Texto de estudo:
___

A primeira vez em Braga

A culpa, agora, é da cidade. A federação marcou para Braga o jogo que se tornou decisivo e obrigou a seleção nacional a empacotar as malas e seguir para o norte do país. Os bilhetes esgotaram, as bancadas vão estar atoladas de ruído de apoio e Fernando Santos, feliz da vida, até já agradeceu a casa cheia que estará no Estádio AXA. Esta será o décimo jogo de Portugal na cidade que dizem ser dos arcebispos e o dos 30.296 adeptos que estarão no recinto que haja pelo menos um a fazer figas. Porque este encontro não pode correr como o primeiro.

Em 1986 a federação resolveu agendar um jogo dos amigáveis contra a República Democrática Alemã. Pela primeira vez marcou-o para Braga, no velho Estádio 1.º de Maio. Esta não era a Alemanha de Schumacher, Briegel, Brehme ou Rummenigge, a que metia medo, mas chegou para derrotar a seleção (3-1) e fazer com que de nada servisse o golo de Fernando Gomes. Era fevereiro e dali a uns meses a seleção ia viajar para Saltillo, no México, para fazer um Mundial que é recordado pelo quão mal correu. O Observador quis juntar à conversa alguém que tivesse estado no tal jogo de estreia em Braga, mas o plano saiu furado porque as chamadas para António Veloso, Jaime Pacheco e Carlos Manuel não foram atendidas. O café fica para depois.

___

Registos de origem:

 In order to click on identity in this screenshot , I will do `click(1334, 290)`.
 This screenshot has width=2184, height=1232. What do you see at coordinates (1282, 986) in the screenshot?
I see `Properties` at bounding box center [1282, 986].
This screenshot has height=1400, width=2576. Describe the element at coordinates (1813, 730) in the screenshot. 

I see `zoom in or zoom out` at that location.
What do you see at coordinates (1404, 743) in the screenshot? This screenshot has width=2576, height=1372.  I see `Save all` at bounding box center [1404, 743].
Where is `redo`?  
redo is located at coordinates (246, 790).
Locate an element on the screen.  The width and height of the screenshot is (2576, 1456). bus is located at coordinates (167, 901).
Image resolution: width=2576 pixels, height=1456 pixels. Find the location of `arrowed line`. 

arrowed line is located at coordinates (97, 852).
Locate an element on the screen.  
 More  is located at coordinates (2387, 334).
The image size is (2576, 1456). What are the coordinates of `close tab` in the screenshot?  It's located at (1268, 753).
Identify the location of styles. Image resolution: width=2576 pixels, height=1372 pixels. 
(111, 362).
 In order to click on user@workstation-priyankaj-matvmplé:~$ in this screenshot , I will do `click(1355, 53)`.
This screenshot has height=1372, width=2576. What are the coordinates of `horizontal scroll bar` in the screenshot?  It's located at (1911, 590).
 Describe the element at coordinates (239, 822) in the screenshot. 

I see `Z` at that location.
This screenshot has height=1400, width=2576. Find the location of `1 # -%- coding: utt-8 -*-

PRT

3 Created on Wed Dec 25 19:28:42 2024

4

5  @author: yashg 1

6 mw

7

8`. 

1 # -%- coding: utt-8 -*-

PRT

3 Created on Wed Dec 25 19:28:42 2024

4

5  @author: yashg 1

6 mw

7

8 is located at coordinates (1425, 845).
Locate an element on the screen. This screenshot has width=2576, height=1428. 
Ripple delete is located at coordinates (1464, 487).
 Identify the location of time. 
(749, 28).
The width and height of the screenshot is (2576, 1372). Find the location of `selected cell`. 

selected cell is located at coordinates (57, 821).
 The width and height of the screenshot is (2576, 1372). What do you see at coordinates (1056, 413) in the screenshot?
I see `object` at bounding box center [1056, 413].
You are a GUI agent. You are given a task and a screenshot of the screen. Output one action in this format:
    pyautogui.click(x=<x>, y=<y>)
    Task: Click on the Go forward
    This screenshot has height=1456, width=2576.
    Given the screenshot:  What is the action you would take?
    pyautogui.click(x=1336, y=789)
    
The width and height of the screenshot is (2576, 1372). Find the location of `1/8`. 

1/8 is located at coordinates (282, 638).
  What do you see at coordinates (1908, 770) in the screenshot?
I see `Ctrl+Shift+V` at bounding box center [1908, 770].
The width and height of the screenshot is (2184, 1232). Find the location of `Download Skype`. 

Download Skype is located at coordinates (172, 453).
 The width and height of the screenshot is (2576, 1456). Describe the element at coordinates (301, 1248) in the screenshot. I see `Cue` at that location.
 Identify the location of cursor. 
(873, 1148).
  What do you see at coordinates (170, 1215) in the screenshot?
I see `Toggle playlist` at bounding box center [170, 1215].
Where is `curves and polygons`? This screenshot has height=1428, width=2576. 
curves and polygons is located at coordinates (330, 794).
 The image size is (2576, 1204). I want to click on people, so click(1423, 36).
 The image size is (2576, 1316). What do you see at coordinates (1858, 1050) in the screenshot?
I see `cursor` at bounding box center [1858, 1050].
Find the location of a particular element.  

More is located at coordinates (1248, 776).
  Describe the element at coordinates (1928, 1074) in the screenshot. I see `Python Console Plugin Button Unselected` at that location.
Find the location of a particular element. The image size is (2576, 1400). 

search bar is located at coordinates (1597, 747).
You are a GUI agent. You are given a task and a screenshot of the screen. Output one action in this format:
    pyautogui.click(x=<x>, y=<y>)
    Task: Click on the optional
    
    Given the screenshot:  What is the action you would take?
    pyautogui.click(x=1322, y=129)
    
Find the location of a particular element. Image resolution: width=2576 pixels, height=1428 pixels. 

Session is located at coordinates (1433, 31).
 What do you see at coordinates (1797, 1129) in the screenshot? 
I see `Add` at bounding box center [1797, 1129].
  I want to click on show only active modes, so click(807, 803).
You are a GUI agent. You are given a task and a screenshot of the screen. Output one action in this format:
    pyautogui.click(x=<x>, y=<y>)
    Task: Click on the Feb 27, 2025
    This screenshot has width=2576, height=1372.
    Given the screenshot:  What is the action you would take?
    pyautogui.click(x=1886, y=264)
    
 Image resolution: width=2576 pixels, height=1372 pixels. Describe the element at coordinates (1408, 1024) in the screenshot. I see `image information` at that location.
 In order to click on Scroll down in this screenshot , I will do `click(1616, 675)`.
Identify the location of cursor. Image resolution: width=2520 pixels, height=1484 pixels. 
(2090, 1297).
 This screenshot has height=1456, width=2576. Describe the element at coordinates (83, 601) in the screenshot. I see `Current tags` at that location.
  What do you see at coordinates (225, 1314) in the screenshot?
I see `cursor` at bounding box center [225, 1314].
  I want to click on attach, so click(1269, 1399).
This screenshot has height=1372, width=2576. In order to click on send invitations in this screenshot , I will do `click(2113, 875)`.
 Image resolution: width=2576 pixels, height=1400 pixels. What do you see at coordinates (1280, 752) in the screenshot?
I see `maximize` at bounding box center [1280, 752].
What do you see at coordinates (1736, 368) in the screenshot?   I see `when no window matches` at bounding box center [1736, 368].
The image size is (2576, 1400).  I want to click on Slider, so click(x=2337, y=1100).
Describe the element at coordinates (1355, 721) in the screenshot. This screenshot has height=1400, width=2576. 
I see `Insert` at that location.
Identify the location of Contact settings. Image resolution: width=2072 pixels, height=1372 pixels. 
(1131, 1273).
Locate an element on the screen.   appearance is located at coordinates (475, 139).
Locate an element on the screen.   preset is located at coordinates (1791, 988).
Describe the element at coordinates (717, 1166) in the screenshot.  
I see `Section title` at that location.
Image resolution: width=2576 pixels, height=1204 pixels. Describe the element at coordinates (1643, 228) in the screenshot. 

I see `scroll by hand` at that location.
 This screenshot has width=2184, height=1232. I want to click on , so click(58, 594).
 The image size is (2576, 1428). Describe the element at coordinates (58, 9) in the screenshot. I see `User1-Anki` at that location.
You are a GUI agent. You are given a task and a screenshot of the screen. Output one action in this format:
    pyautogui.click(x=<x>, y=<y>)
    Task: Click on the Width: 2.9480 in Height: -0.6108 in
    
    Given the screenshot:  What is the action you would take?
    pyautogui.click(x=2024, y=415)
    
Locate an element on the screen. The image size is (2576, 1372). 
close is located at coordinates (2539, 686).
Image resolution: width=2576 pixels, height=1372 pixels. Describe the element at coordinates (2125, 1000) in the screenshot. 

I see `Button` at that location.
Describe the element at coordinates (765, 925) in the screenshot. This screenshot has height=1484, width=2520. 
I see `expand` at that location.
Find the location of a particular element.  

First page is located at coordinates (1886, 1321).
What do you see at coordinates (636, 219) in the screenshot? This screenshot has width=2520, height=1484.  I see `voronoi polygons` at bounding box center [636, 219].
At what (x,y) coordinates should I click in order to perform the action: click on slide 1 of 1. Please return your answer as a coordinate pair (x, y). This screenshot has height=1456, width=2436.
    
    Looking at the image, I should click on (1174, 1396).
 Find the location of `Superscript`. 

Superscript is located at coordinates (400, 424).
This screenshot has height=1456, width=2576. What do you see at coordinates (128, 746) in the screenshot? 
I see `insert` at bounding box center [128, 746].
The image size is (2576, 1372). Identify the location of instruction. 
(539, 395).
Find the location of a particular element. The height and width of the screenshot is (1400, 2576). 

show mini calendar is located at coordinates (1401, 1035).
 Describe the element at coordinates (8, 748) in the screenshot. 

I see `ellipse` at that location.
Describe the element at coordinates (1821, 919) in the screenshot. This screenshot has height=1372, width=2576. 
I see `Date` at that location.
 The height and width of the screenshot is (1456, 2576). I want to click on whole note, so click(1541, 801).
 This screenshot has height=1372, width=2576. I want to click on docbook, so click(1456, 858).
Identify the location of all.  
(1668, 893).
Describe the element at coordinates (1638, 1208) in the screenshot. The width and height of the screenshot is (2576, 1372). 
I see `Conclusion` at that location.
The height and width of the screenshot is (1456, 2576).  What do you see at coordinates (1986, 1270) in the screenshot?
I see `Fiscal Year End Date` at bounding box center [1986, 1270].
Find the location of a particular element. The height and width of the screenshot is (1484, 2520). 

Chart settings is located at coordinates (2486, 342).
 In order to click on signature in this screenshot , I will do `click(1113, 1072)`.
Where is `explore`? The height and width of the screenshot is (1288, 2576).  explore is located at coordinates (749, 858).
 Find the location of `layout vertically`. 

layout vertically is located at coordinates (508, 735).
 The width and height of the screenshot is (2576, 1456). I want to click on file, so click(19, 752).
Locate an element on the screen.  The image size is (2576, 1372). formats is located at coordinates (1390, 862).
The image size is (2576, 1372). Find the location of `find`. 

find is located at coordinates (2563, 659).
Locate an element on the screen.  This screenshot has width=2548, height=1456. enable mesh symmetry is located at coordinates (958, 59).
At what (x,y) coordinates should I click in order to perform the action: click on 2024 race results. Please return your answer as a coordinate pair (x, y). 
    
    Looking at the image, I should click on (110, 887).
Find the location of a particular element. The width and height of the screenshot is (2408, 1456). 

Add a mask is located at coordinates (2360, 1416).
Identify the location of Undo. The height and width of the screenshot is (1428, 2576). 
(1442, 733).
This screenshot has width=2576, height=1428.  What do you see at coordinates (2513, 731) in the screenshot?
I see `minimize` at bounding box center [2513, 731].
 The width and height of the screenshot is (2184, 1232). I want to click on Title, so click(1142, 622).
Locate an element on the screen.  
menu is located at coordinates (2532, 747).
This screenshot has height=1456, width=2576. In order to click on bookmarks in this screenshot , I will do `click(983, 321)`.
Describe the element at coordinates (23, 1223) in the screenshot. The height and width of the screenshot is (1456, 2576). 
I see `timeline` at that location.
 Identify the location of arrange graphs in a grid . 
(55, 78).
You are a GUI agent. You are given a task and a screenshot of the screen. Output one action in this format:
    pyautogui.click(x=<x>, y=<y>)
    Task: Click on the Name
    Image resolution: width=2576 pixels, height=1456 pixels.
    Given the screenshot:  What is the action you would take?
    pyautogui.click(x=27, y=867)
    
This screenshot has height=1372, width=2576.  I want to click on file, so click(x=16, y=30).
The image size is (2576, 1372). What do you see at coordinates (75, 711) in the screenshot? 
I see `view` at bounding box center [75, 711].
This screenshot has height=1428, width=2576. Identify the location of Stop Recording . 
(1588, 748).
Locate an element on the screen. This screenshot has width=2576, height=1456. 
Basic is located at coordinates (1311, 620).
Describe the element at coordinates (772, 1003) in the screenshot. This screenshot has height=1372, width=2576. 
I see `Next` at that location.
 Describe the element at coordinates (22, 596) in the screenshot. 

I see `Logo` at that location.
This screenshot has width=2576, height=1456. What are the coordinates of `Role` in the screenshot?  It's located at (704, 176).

___

O que fazer:
Indique se cada afirmação concorda com o texto sobre o primeiro jogo da seleção em Braga. Responda sim ou não e cite as palavras decisivas do texto.
1. O primeiro jogo de Portugal em Braga realizou-se no Estádio 1.º de Maio.
2. Nesse jogo de 1986, Portugal venceu a República Democrática Alemã.
3. Ainda há bilhetes à venda para o jogo no Estádio AXA.

Tarefa resolvida:
1. Sim: "Pela primeira vez marcou-o para Braga, no velho Estádio 1.º de Maio."
2. Não: "mas chegou para derrotar a seleção (3-1)"
3. Não: "Os bilhetes esgotaram"